**Task goal**
The reply is a verbatim copy of the listing below with its images dropped.

── Data

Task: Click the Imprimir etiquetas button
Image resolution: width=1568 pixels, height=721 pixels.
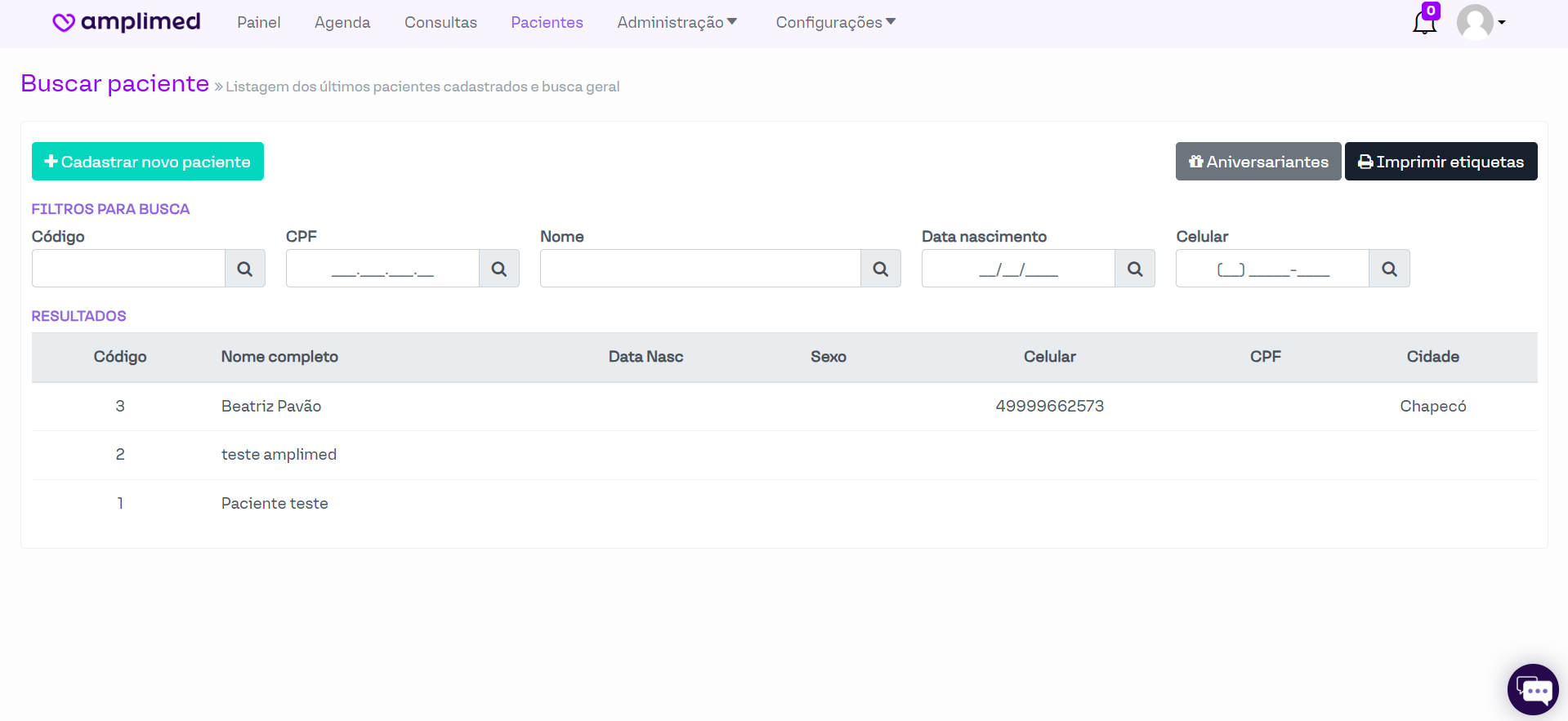Action: coord(1441,162)
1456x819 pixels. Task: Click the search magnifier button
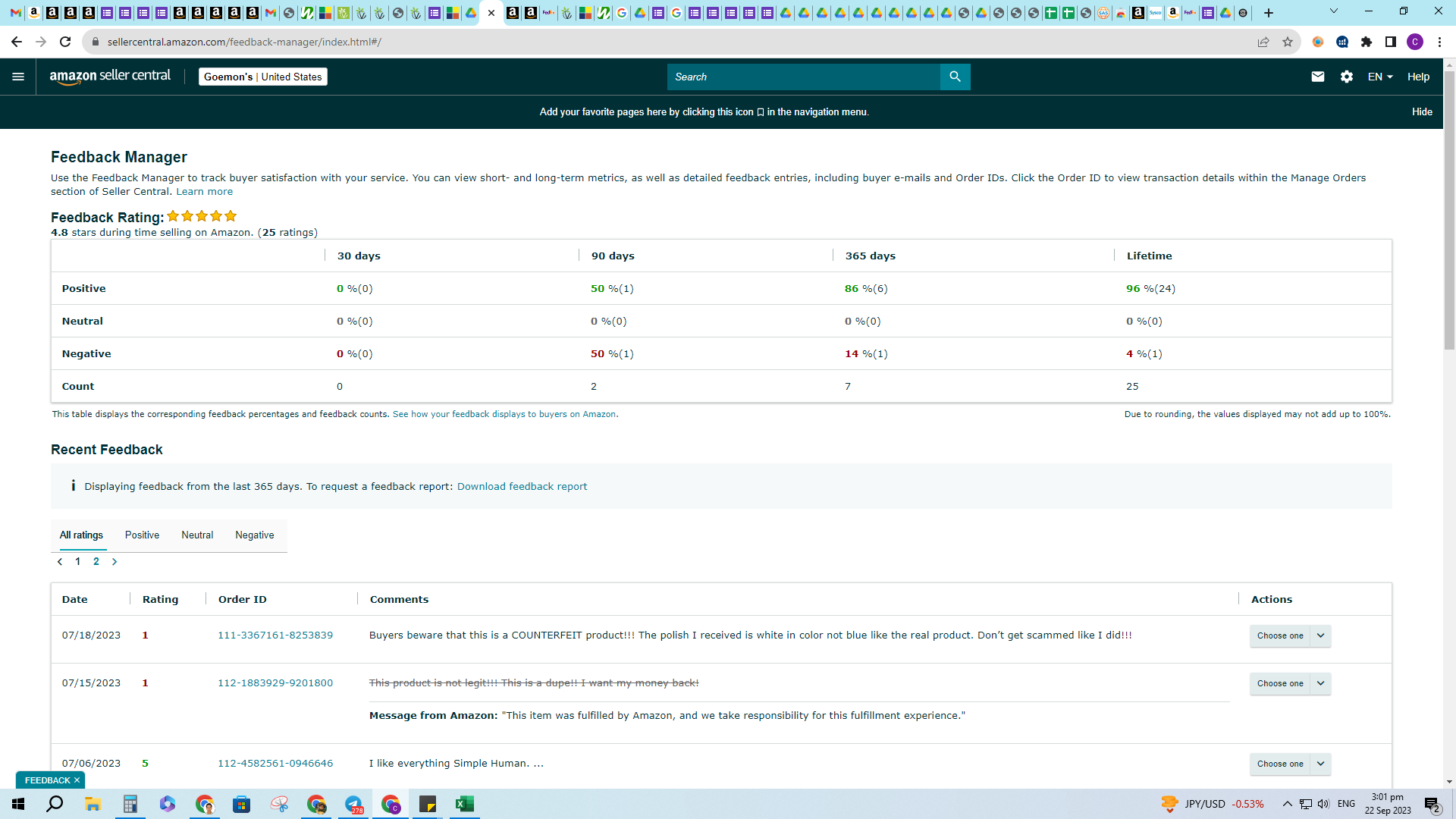pyautogui.click(x=955, y=77)
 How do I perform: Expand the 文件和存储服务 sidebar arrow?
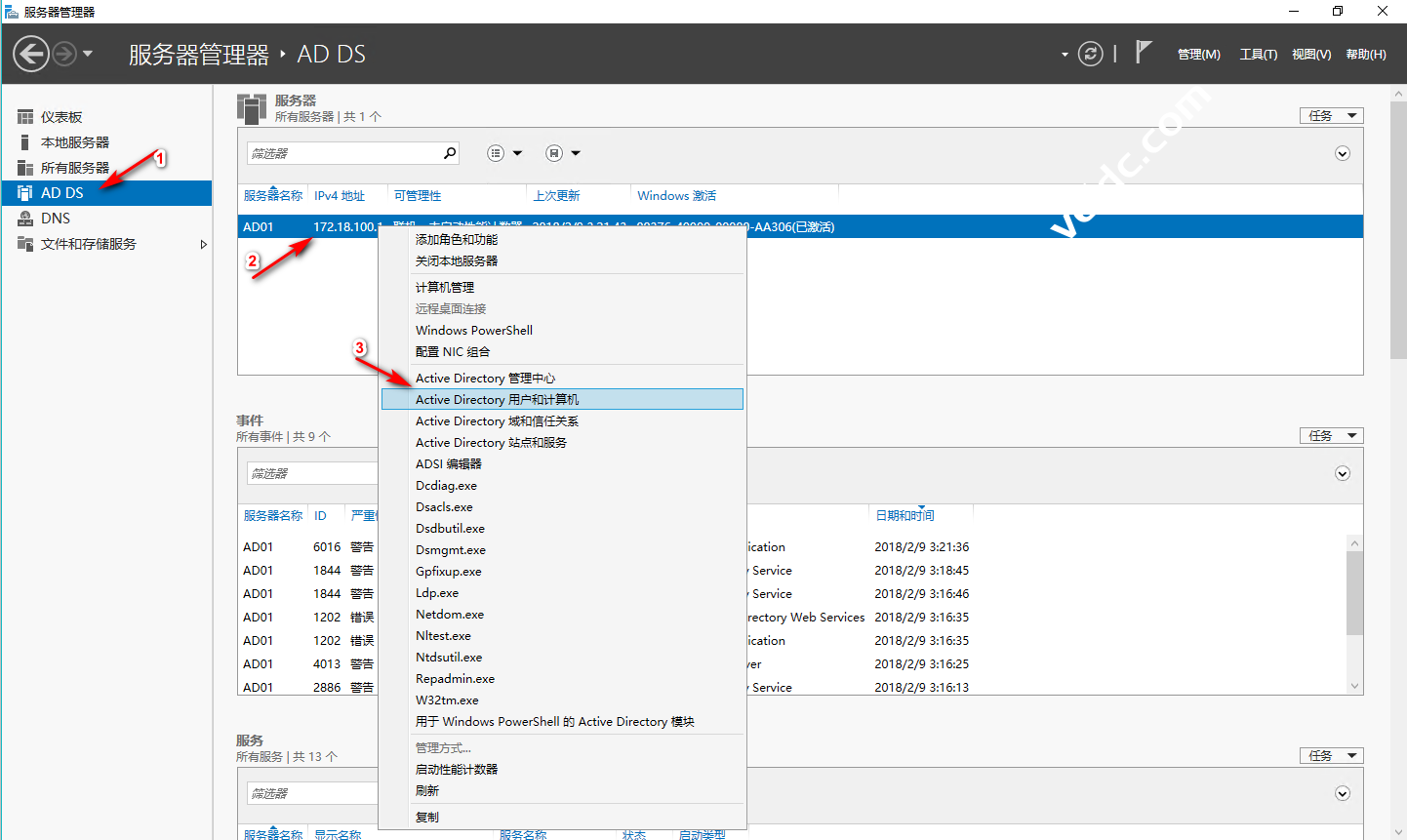tap(203, 244)
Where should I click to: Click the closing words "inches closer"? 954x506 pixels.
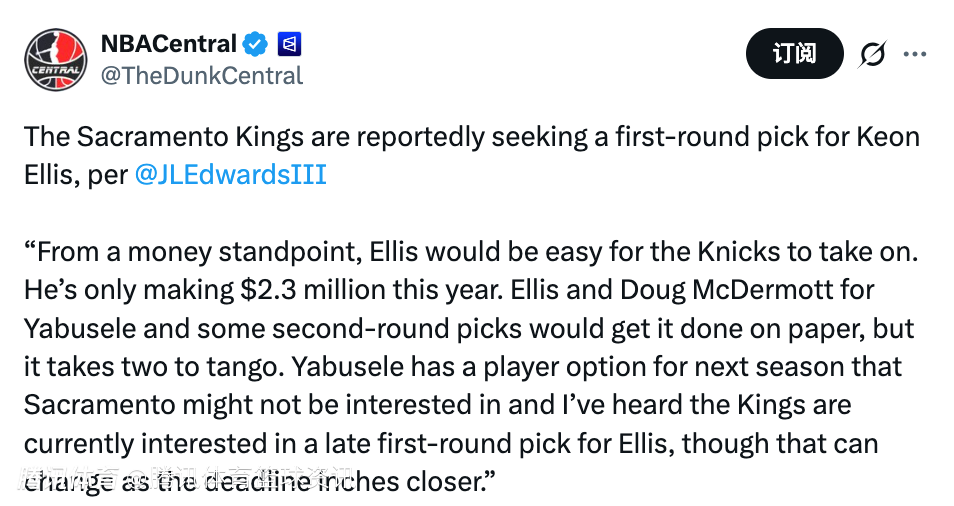[398, 480]
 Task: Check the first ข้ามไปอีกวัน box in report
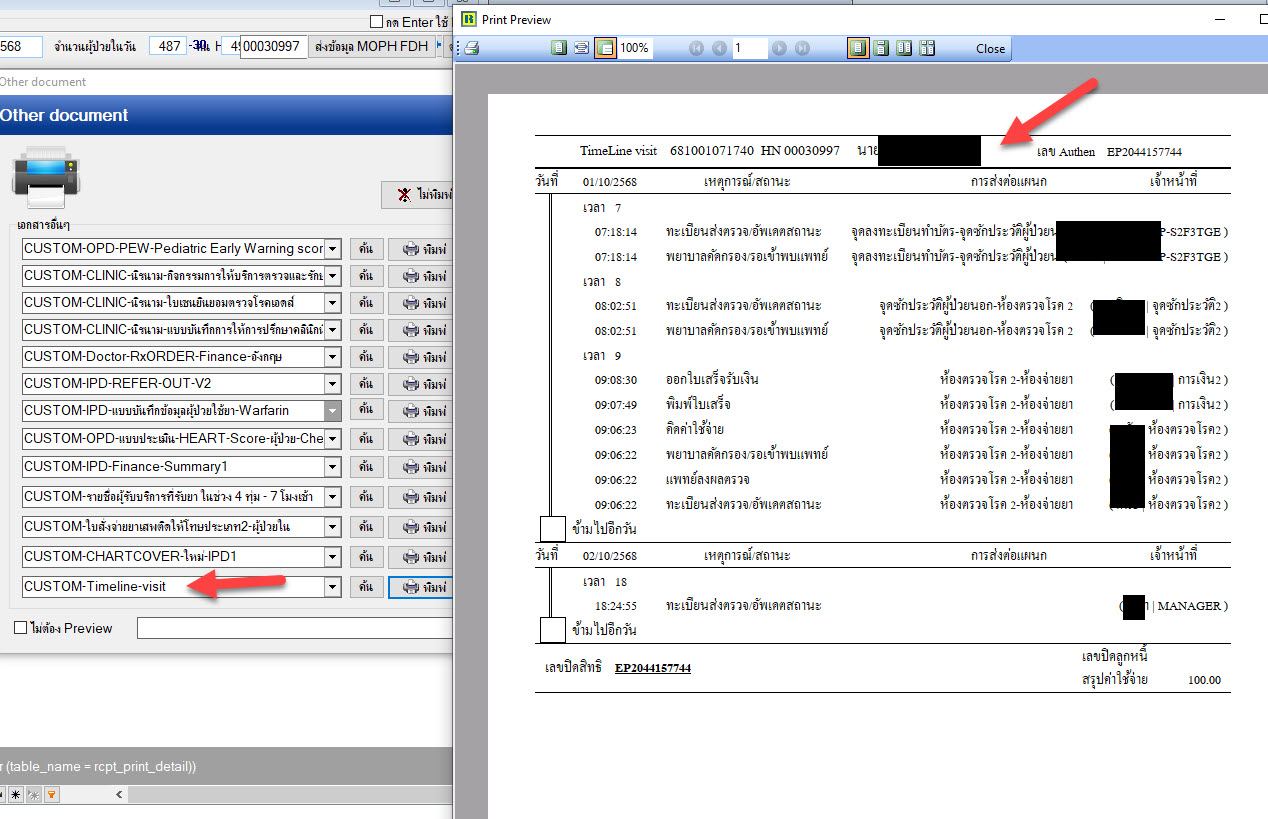[x=552, y=528]
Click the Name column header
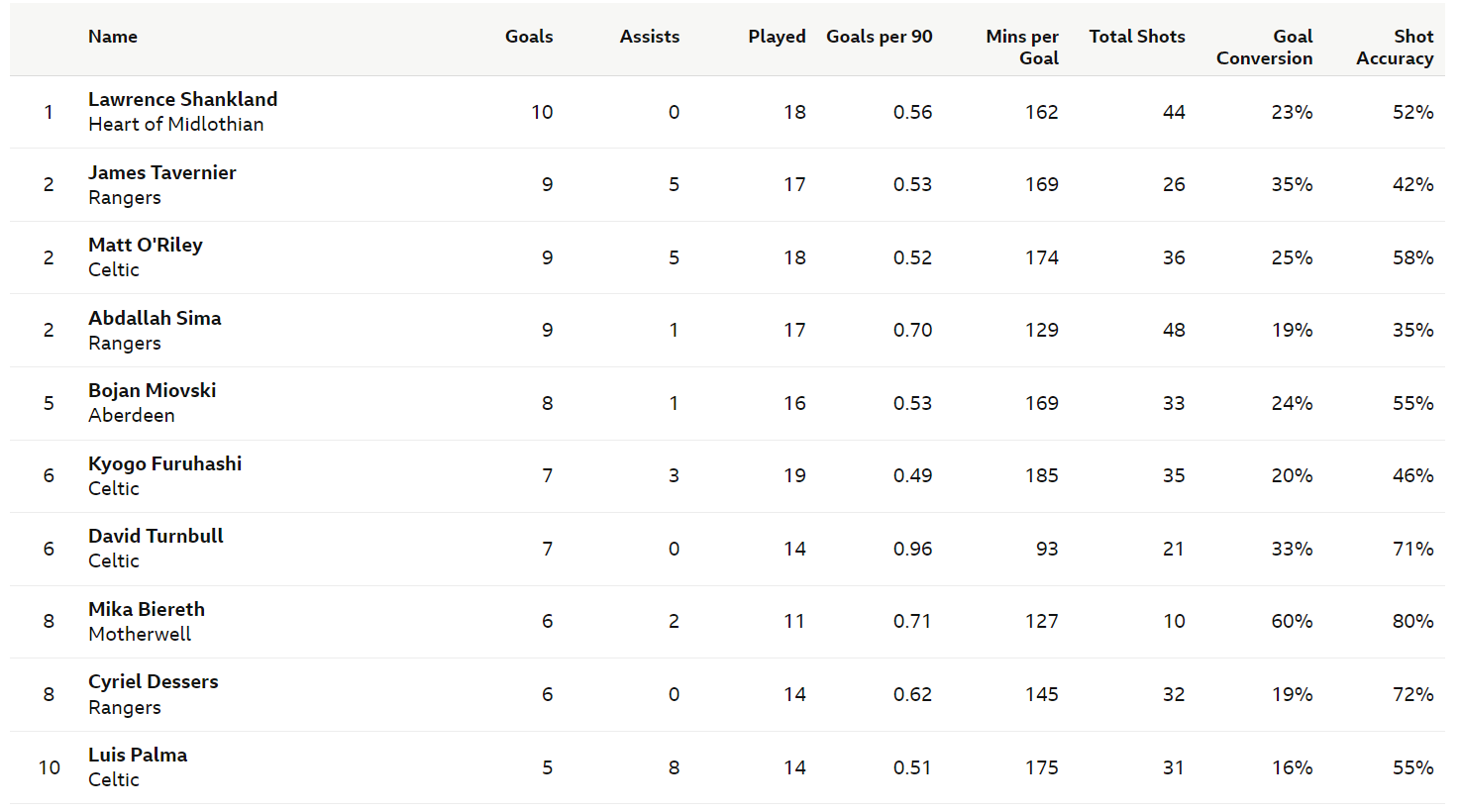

────

**Result below**
Task: Click the Imprimir etiquetas button
Image resolution: width=1568 pixels, height=721 pixels.
Action: coord(1441,162)
1456x819 pixels. Task: Click the search magnifier button
pyautogui.click(x=955, y=77)
 How do I perform: Expand the 文件和存储服务 sidebar arrow?
tap(203, 244)
Where should I click to: Click the closing words "inches closer"? 954x506 pixels.
[398, 480]
 Task: Check the first ข้ามไปอีกวัน box in report
[x=552, y=528]
Click the Name column header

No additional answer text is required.